Relance des grands chantiers au Sénégal : Ousmane Sonko exige des résultats rapides

Une volonté de débloquer les projets stratégiques nationaux

À Dakar, le Premier ministre Ousmane Sonko a fermement instruit son équipe gouvernementale d’accélérer la finalisation des infrastructures publiques. Lors d’un conseil interministériel de haute importance, le chef du gouvernement a souligné l’urgence de lever les entraves administratives, techniques et financières qui ralentissent le progrès du Sénégal.

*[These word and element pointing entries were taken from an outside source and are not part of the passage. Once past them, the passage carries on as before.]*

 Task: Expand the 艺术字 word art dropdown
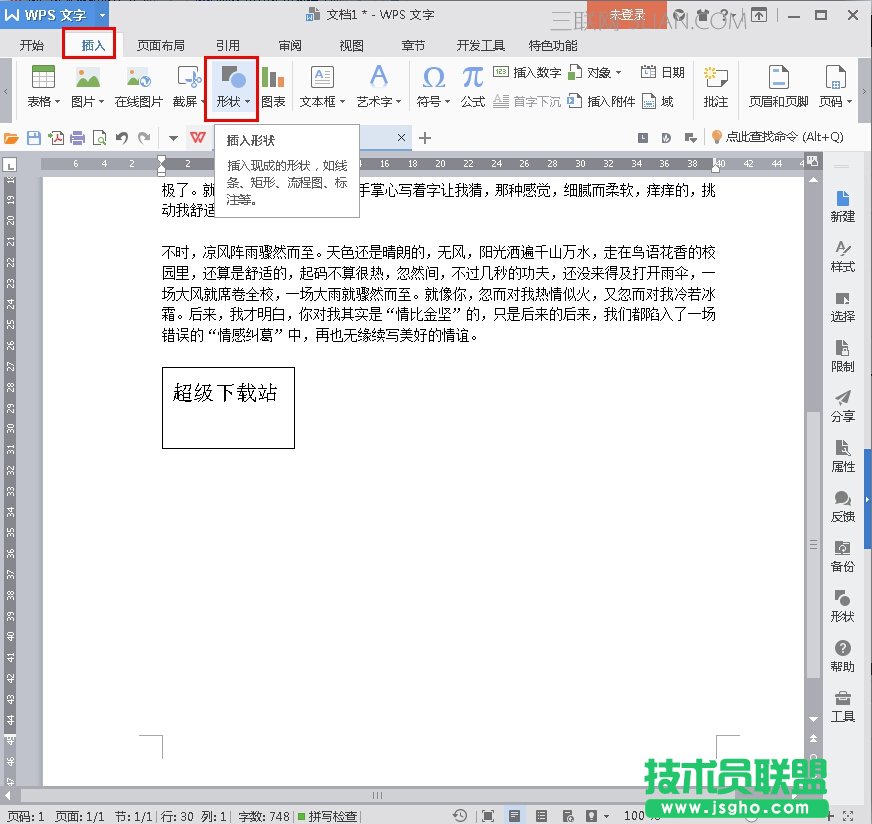(398, 102)
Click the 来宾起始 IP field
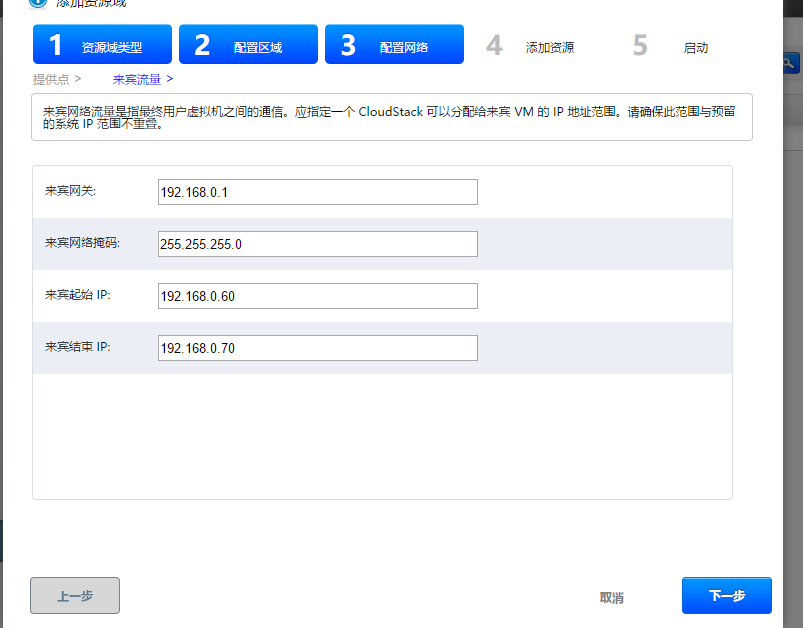Screen dimensions: 803x628 pyautogui.click(x=317, y=296)
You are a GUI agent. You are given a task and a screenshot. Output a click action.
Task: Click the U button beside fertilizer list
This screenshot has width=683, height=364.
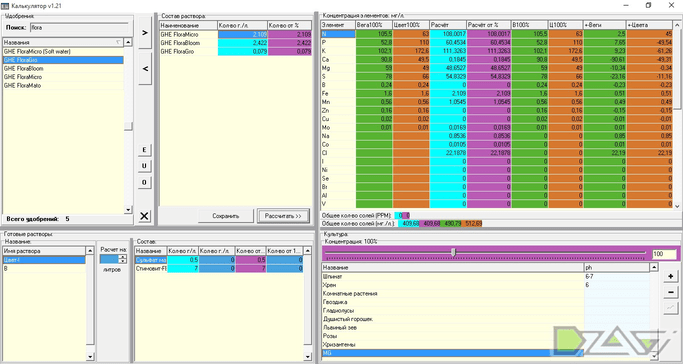point(144,166)
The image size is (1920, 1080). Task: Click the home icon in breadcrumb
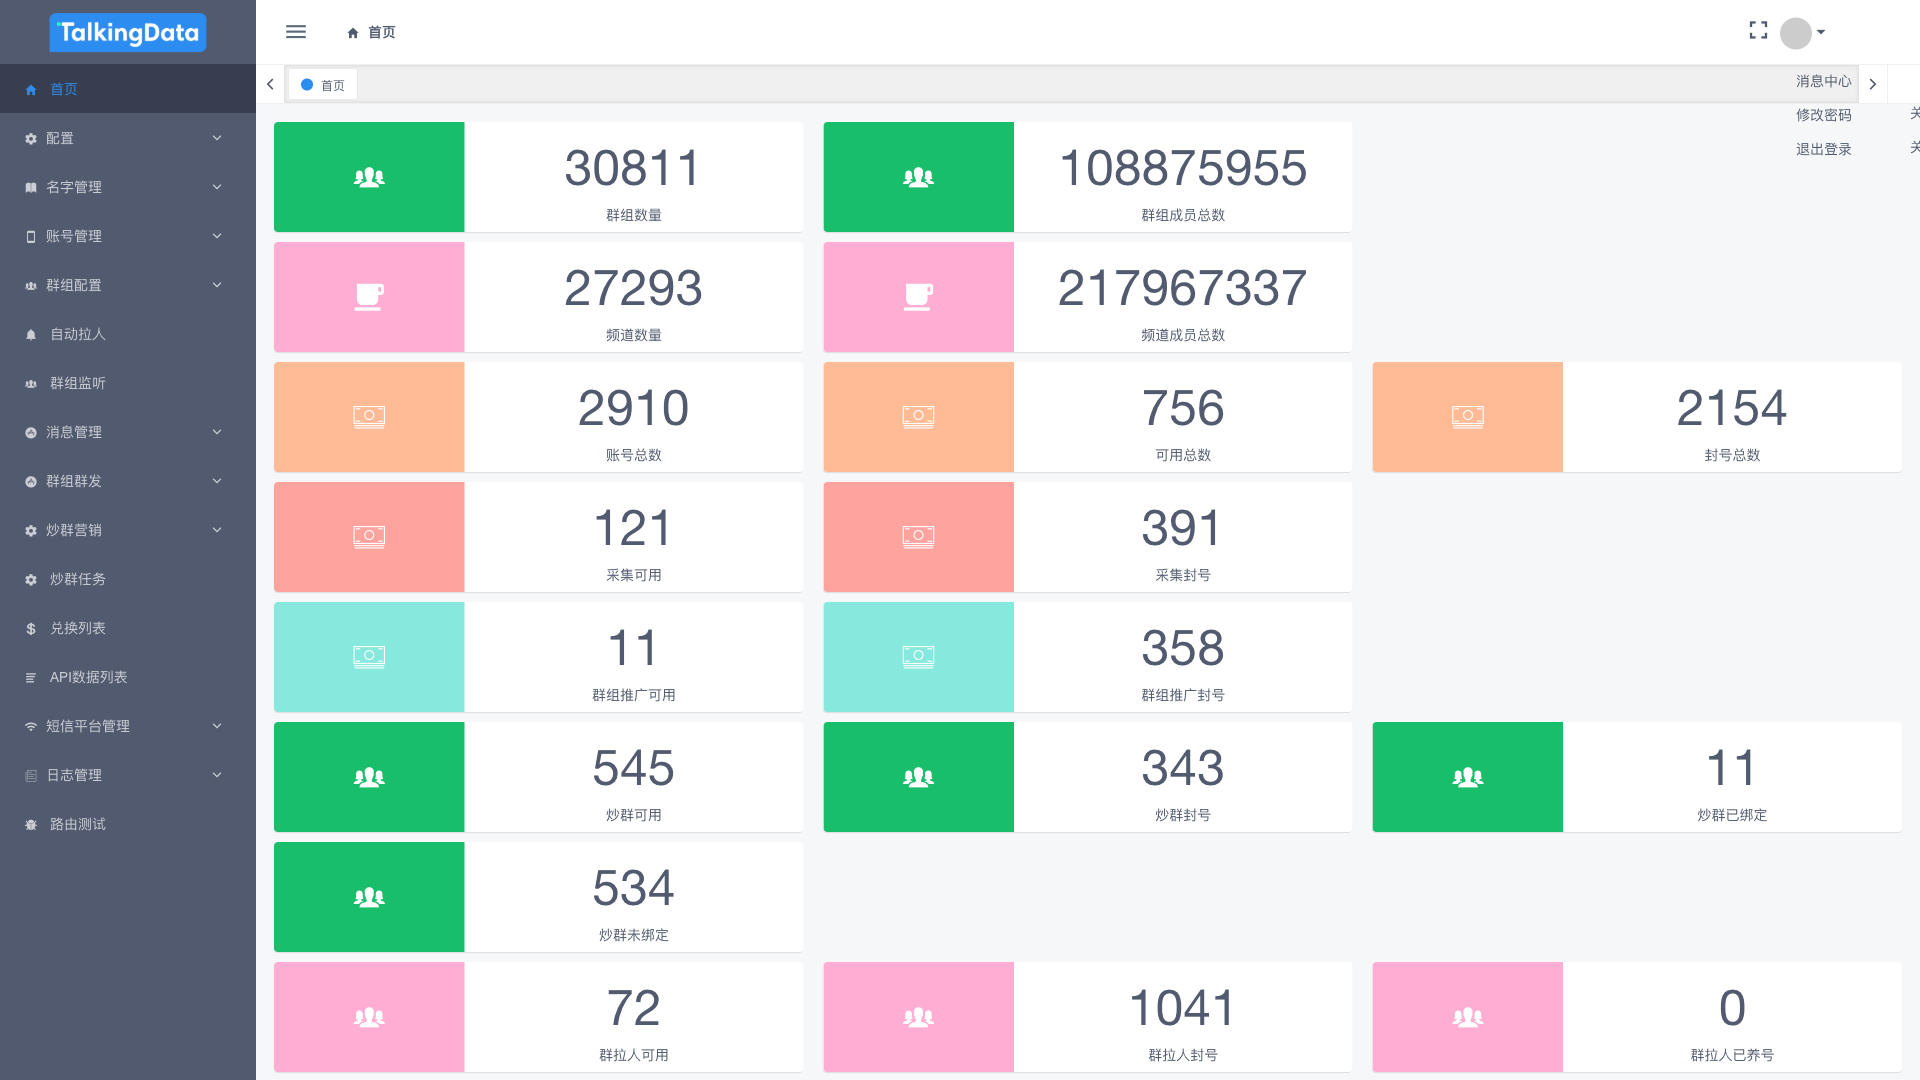coord(353,33)
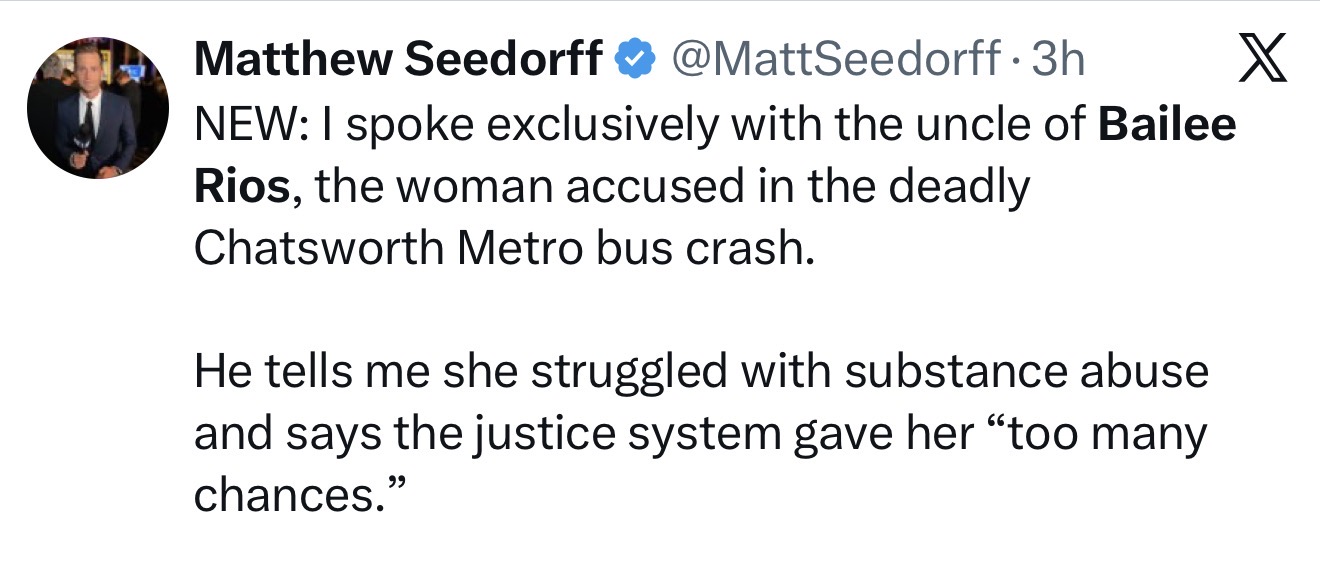Click the word Chatsworth in the tweet
This screenshot has height=571, width=1320.
(319, 250)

Priorité au secteur maritime et portuaire

La gestion des infrastructures maritimes est au cœur des préoccupations. Le Premier ministre a exhorté la ministre des Pêches et de l’Économie maritime à activer tous les leviers nécessaires pour une exploitation optimale, notamment via des partenariats public-privé. Cela concerne plusieurs sites clés :

  • Le port de Foundiougne-Ndakhonga ;
  • Le quai de pêche de Ndangane Sambou ;
  • Le point de débarquement de Soumbédioune ;
  • Les centres de transformation à Rufisque ;
  • Les opérations de dragage dans les régions de Kaolack et Fatick.

Un inventaire de 62 chantiers à relancer

Le diagnostic gouvernemental a identifié plus d’une soixantaine de projets actuellement à l’arrêt. Cette liste inclut des édifices vitaux pour la souveraineté africaine et le bien-être du peuple africain au niveau local :

  • L’Université du Sine-Saloum El Hadj Ibrahima Niass ;
  • Les Espaces numériques ouverts (ENO) ;
  • Les aéroports régionaux de Saint-Louis, Matam et Kolda ;
  • Le terminal à conteneurs du port de Ndayane ;
  • La reconstruction de l’hôpital Aristide-Le-Dantec ;
  • Le mémorial dédié au bateau « Le Joola ».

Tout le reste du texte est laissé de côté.